• _分析文本_:
────────
无意义亦有助益:提示空间扰动拓展推理探索边界
Nonsense Helps: Prompt Space Perturbation Broadens Reasoning Exploration
May 7, 2026
作者: Langlin Huang, Chengsong Huang, Jinyuan Li, Donghong Cai, Yuyi Yang, Jiaxin Huang
cs.AI
摘要
具有可验证奖励的强化学习,特别是群组相对策略优化(GRPO),显著提升了大型语言模型(LLM)的推理能力。然而在复杂任务中,GRPO常遭遇"零优势问题":当某个查询的所有采样轨迹均失败时,相对优势会坍缩为零。这导致模型在此类问题上失去有效训练信号,造成训练数据和计算资源的浪费。虽然增加问题采样量是常见补救措施,但静态采样策略本质上限制了推理探索空间,制约了成功率。本文提出探索性乱序扰动(LoPE),通过简单而有效的训练框架突破这一探索瓶颈。我们认为,与任务无关的提示空间扰动足以改变模型的输出分布,从而为难题解锁正交的推理路径。具体而言,LoPE在重新采样前将随机组合的乱序假文词汇(一种伪拉丁占位文本)序列附加至提示前端。在1.7B、4B和7B模型上的实验表明,LoPE显著优于原始提示的重复采样。进一步分析揭示,其他基于拉丁语的低困惑度随机序列同样能产生有效扰动。我们的研究结果确立了LoPE作为扩展LLM强化学习探索能力的强基准方法。
English
Reinforcement learning with verifiable rewards, particularly Group Relative Policy Optimization (GRPO), has significantly advanced the reasoning capabilities of Large Language Models (LLMs). However, in complex tasks, GRPO frequently suffers from the ``zero-advantage problem'': when all sampled rollouts for a query fail, the relative advantage collapses to zero. Consequently, the model loses effective training signals for these questions, wasting the training data and computational budget. While simply increasing the sampling budget for these questions is a common remedy, the static sampling policy inherently constrains reasoning exploration, limiting the success rate. In this paper, we propose Lorem Perturbation for Exploration (LoPE), a simple yet effective training framework to break this exploration bottleneck. We posit that task-irrelevant prompt-space perturbations can shift the model's output distribution enough to unlock orthogonal reasoning pathways for hard questions. Specifically, LoPE prepends sequences stochastically assembled from Lorem Ipsum vocabulary (a pseudo-Latin placeholder text) to the prompts before resampling. Experiments across 1.7B, 4B, and 7B models demonstrate that LoPE significantly outperforms resampling with the original prompts. Further analysis reveals that other Latin-based random sequences with low perplexity are also effective perturbations. Our results establish LoPE as a strong baseline for broadening exploration in LLM reinforcement learning.
────────
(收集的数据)

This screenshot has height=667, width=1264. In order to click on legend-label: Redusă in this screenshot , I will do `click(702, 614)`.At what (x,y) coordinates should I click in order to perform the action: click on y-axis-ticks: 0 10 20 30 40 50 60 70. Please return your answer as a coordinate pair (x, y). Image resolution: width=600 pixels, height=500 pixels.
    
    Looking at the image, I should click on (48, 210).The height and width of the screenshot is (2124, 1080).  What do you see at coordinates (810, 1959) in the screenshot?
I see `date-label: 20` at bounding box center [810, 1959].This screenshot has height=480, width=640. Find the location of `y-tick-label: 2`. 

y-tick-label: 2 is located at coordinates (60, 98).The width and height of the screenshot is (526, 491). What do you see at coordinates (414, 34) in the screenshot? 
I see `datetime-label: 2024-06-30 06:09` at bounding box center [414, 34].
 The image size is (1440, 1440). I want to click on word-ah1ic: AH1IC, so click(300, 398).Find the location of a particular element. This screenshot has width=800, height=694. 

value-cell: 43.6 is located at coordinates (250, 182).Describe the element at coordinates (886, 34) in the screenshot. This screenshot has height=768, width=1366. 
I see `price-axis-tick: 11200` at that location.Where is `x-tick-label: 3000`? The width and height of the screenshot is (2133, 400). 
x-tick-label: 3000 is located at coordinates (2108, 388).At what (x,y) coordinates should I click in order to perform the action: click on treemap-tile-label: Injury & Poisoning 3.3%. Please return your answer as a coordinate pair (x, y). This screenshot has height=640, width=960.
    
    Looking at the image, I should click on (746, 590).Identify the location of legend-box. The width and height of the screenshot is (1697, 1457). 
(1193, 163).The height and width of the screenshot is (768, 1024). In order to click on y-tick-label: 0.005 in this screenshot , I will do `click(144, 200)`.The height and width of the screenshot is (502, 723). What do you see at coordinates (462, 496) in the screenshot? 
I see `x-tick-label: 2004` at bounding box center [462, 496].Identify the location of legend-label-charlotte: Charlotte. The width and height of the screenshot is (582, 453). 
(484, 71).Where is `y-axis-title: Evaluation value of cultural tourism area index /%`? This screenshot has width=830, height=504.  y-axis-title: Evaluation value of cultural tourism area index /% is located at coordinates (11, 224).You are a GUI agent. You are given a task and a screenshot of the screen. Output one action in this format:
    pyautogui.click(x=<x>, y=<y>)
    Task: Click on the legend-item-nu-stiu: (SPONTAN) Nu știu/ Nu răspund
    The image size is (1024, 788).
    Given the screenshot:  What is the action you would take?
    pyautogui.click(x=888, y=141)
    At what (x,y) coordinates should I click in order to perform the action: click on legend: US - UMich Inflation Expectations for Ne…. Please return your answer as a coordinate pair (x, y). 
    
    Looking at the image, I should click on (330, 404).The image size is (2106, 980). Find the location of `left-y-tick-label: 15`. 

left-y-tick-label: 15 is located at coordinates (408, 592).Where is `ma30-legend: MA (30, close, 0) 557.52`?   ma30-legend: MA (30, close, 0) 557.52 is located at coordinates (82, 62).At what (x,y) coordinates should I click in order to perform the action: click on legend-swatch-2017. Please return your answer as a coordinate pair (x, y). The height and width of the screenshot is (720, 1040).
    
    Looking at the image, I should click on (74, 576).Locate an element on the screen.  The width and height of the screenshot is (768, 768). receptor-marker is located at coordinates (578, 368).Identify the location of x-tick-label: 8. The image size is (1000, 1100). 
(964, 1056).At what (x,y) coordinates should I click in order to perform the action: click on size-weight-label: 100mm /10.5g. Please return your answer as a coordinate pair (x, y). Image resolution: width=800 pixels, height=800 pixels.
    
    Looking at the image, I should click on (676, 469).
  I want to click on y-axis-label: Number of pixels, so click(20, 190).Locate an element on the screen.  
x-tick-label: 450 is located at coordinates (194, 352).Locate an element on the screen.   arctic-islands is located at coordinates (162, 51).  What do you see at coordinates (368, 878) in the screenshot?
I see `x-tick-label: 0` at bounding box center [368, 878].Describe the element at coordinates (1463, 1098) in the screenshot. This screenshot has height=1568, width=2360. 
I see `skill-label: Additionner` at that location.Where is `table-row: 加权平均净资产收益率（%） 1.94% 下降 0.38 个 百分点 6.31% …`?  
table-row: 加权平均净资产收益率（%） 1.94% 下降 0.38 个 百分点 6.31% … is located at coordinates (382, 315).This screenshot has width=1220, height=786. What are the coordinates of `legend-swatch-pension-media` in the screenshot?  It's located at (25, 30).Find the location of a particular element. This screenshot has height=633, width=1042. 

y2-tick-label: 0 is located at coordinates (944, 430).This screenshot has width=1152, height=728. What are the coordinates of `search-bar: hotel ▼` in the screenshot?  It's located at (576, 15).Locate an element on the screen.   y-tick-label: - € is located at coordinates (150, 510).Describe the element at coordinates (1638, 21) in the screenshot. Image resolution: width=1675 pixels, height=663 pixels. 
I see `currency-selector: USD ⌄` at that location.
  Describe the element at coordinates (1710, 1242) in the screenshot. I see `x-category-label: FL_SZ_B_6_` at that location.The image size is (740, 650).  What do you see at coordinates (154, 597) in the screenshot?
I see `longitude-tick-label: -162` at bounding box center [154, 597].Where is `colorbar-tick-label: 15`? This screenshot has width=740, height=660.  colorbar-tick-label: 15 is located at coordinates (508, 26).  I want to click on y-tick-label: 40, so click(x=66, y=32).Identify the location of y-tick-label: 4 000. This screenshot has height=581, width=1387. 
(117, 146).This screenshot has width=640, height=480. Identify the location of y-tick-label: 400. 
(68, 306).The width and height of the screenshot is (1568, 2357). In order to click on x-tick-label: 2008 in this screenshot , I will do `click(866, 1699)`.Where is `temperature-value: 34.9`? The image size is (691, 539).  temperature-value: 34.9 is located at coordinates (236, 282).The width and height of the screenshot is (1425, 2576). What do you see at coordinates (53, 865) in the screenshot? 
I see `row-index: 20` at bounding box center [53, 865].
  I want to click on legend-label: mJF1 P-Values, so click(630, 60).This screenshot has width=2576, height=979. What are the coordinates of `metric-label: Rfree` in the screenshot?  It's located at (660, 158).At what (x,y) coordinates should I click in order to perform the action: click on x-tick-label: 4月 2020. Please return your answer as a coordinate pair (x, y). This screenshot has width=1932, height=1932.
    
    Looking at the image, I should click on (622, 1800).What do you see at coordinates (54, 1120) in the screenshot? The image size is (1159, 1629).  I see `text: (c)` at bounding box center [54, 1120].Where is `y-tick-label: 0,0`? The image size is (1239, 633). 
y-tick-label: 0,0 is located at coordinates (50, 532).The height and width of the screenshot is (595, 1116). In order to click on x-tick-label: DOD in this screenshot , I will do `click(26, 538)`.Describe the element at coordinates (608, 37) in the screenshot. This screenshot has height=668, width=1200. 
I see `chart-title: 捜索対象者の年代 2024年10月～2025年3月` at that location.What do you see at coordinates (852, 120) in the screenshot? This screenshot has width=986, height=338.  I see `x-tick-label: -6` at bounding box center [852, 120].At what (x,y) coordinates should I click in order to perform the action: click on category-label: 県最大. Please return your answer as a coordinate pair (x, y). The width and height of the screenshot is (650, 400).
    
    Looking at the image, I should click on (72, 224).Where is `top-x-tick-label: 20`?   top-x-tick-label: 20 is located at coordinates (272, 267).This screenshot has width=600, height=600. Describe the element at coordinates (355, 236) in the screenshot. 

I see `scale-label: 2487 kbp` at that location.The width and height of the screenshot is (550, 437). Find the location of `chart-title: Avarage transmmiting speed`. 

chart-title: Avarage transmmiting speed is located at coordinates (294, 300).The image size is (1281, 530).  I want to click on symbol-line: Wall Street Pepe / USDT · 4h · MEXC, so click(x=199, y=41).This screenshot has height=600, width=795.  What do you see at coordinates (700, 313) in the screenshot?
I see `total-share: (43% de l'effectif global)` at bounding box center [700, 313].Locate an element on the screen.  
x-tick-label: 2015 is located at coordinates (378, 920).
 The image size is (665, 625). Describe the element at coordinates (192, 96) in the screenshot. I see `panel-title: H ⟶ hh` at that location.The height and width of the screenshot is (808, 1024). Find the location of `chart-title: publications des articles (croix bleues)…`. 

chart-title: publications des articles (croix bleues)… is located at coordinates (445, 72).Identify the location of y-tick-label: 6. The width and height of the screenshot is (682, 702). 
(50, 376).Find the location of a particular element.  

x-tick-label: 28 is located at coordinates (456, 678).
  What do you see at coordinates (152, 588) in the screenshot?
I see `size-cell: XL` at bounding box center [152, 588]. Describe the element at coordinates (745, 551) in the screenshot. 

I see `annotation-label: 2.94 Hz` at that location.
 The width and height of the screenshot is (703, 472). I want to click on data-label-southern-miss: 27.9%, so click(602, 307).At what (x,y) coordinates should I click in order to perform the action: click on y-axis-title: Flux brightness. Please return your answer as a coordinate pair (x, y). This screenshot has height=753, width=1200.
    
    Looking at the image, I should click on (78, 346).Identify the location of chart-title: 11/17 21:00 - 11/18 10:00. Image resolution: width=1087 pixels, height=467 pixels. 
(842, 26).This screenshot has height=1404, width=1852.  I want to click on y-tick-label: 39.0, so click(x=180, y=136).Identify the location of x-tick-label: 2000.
────────
• _练习说明_: 请照抄分析文本中从“无意义亦有助益:提示空间扰动拓展推理探索边界”开始、到“化学习探索能力的强基准方法。”结束的部分。

• _参考答案_:
无意义亦有助益:提示空间扰动拓展推理探索边界
Nonsense Helps: Prompt Space Perturbation Broadens Reasoning Exploration
May 7, 2026
作者: Langlin Huang, Chengsong Huang, Jinyuan Li, Donghong Cai, Yuyi Yang, Jiaxin Huang
cs.AI
摘要
具有可验证奖励的强化学习,特别是群组相对策略优化(GRPO),显著提升了大型语言模型(LLM)的推理能力。然而在复杂任务中,GRPO常遭遇"零优势问题":当某个查询的所有采样轨迹均失败时,相对优势会坍缩为零。这导致模型在此类问题上失去有效训练信号,造成训练数据和计算资源的浪费。虽然增加问题采样量是常见补救措施,但静态采样策略本质上限制了推理探索空间,制约了成功率。本文提出探索性乱序扰动(LoPE),通过简单而有效的训练框架突破这一探索瓶颈。我们认为,与任务无关的提示空间扰动足以改变模型的输出分布,从而为难题解锁正交的推理路径。具体而言,LoPE在重新采样前将随机组合的乱序假文词汇(一种伪拉丁占位文本)序列附加至提示前端。在1.7B、4B和7B模型上的实验表明,LoPE显著优于原始提示的重复采样。进一步分析揭示,其他基于拉丁语的低困惑度随机序列同样能产生有效扰动。我们的研究结果确立了LoPE作为扩展LLM强化学习探索能力的强基准方法。